* TO DO
The answer must be an exact reprint of the lines from the one with "Select the 2 Screens plan text" through the final line of the data, with no pictures included.

* DATA SUPPLIED
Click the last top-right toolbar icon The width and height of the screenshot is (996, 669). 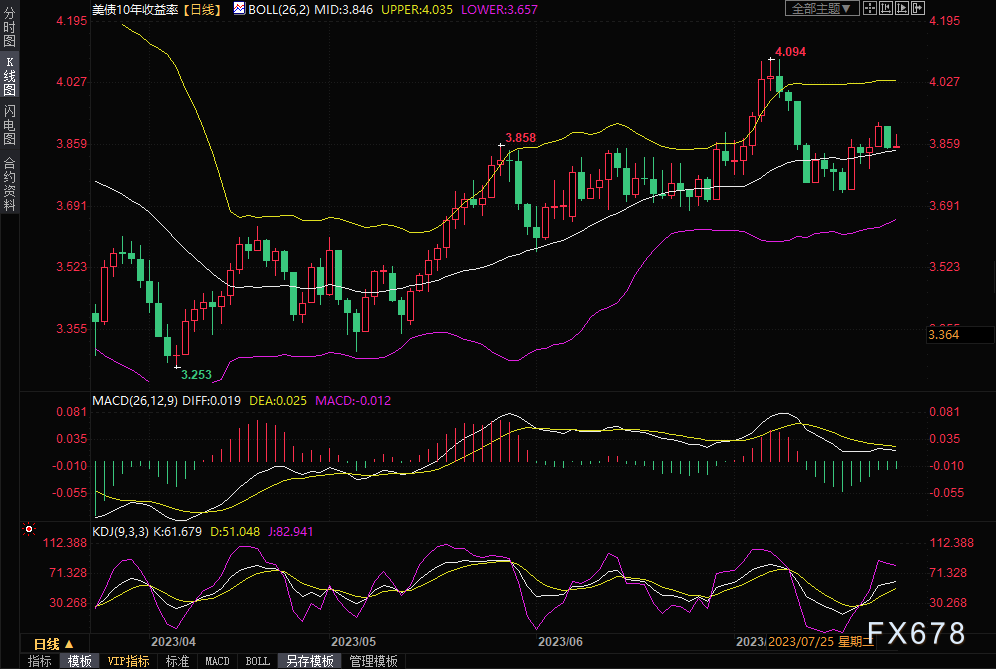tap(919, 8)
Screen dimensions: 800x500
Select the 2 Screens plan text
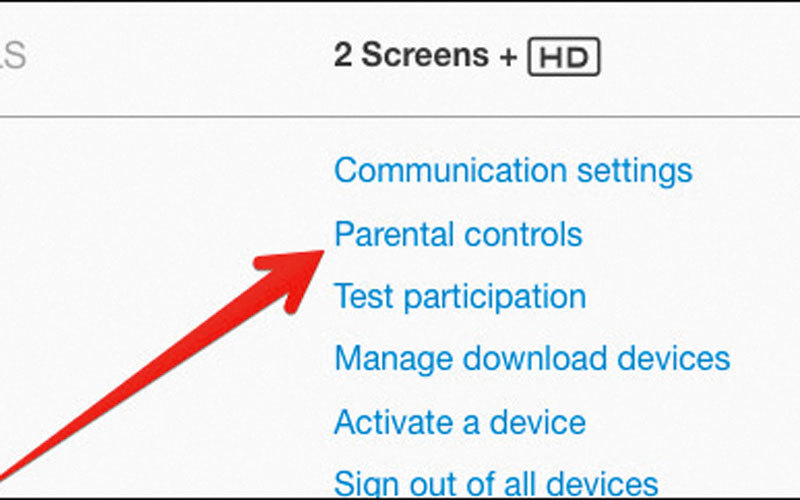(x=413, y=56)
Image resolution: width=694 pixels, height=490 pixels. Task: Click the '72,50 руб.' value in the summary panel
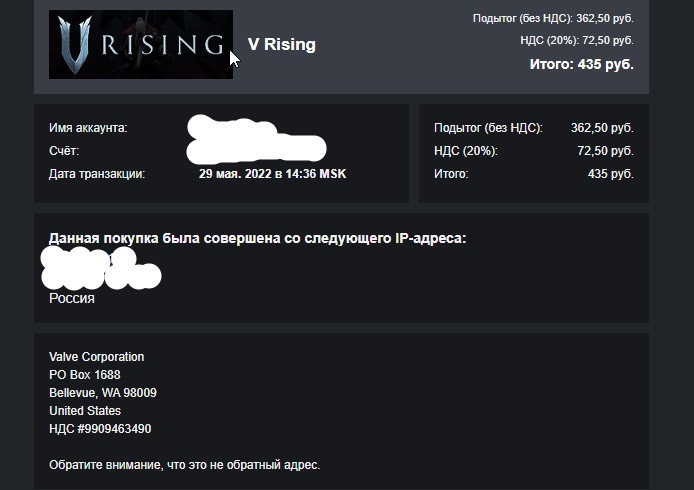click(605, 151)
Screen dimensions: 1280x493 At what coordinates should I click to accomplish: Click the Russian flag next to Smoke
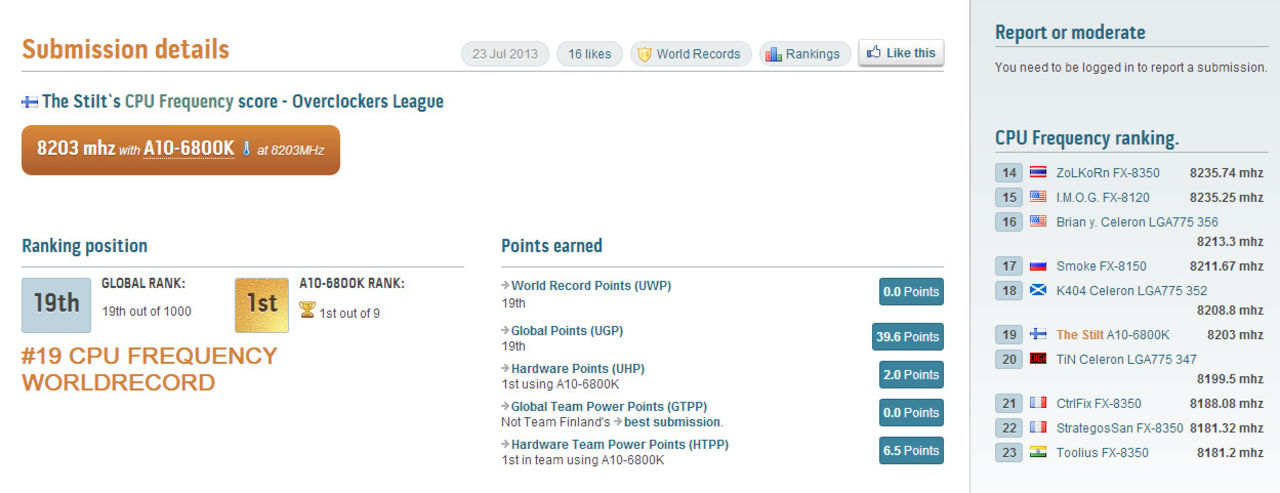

* ANSWER SPACE
Select the 2 Screens plan text
(x=413, y=56)
Image resolution: width=694 pixels, height=490 pixels. Task: Click the '72,50 руб.' value in the summary panel
click(605, 151)
Screen dimensions: 1280x493 At what coordinates should I click to accomplish: Click the Russian flag next to Smoke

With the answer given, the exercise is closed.